— start ARTICLE —
CODEWITHSUNDEEP
sqlpostgresqlgreatest-n-per-group
HaakonFlaar
HaakonFlaar

Reputation: 397

How to iterate over distinct dates in a table

I have the following table:

id date gap
1 2020-01-01 3
2 2020-01-01 5
3 2020-01-01 8
4 2020-01-02 6
5 2020-01-02 10
6 2020-01-02 12

I want to iterate over the distinct dates and fetch the two rows with the highest "gap" value. Desired result:

id date gap
2 2020-01-01 5
3 2020-01-01 8
5 2020-01-02 10
6 2020-01-02 12

I have attempted the following

DO $$
DECLARE
    temprow record;
BEGIN
FOR temprow in
        SELECT DISTINCT date 
        FROM table
    LOOP
        SELECT *
        FROM table
        ORDER BY gap DESC
        LIMIT 2;
    END LOOP;
END;
$$;

Giving me the following error:

ERROR: query has no destination for result data.
— end ARTICLE —
— start TASK INPUT —
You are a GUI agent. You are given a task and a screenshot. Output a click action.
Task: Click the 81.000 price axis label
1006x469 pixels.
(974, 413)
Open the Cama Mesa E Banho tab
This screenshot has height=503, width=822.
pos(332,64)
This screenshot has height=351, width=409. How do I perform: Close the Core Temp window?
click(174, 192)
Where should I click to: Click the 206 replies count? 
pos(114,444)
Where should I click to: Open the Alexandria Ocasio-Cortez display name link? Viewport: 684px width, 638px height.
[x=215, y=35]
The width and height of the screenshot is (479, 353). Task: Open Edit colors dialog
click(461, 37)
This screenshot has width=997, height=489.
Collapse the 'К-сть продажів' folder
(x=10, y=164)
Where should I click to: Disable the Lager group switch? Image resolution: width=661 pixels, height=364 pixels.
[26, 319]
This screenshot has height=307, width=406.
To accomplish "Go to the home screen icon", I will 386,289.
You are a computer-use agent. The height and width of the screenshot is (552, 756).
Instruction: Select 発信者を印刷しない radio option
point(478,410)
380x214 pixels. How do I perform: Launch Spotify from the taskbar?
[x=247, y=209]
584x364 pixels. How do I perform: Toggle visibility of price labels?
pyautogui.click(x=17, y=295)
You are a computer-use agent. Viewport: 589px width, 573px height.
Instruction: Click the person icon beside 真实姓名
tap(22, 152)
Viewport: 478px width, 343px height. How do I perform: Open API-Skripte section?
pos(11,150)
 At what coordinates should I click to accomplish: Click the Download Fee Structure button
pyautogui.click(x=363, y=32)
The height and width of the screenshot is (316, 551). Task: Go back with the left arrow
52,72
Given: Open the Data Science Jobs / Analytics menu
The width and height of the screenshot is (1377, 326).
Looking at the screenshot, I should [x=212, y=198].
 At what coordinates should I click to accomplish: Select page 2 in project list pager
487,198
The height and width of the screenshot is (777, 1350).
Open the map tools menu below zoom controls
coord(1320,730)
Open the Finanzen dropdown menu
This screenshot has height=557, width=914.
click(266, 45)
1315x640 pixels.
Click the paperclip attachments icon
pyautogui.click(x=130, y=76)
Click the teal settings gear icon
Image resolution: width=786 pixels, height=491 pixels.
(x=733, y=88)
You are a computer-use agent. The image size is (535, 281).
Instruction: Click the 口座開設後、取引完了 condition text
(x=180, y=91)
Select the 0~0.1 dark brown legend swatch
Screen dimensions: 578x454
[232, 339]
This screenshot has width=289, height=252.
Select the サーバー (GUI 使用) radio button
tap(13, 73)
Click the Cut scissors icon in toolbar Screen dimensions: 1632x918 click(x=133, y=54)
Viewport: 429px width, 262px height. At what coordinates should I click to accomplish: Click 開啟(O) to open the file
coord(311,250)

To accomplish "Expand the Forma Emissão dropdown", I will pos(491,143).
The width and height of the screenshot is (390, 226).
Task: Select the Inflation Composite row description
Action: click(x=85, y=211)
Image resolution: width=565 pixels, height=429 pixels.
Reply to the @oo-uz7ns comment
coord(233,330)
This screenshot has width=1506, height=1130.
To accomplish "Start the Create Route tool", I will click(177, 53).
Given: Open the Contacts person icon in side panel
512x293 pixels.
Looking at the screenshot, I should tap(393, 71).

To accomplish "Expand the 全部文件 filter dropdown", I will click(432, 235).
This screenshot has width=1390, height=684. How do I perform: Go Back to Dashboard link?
— end TASK INPUT —
# PROBLEMS TO SOLVE
1 > In the forum thread, why does the desired result contain only the rows with ids 2, 3, 5 and 6? Answer in one to three sentences.
2 > Please print the stretch of the rows from the line containing "You are a computer-use agent. Viewport: 589px" through the line containing "pos(11,150)".

# ANSWERS IN ORDER
1 > The poster wants the two rows with the highest gap value for each distinct date. For 2020-01-01 those are ids 2 and 3, with gaps 5 and 8. For 2020-01-02 they are ids 5 and 6, with gaps 10 and 12.

2 >
You are a computer-use agent. Viewport: 589px width, 573px height.
Instruction: Click the person icon beside 真实姓名
tap(22, 152)
Viewport: 478px width, 343px height. How do I perform: Open API-Skripte section?
pos(11,150)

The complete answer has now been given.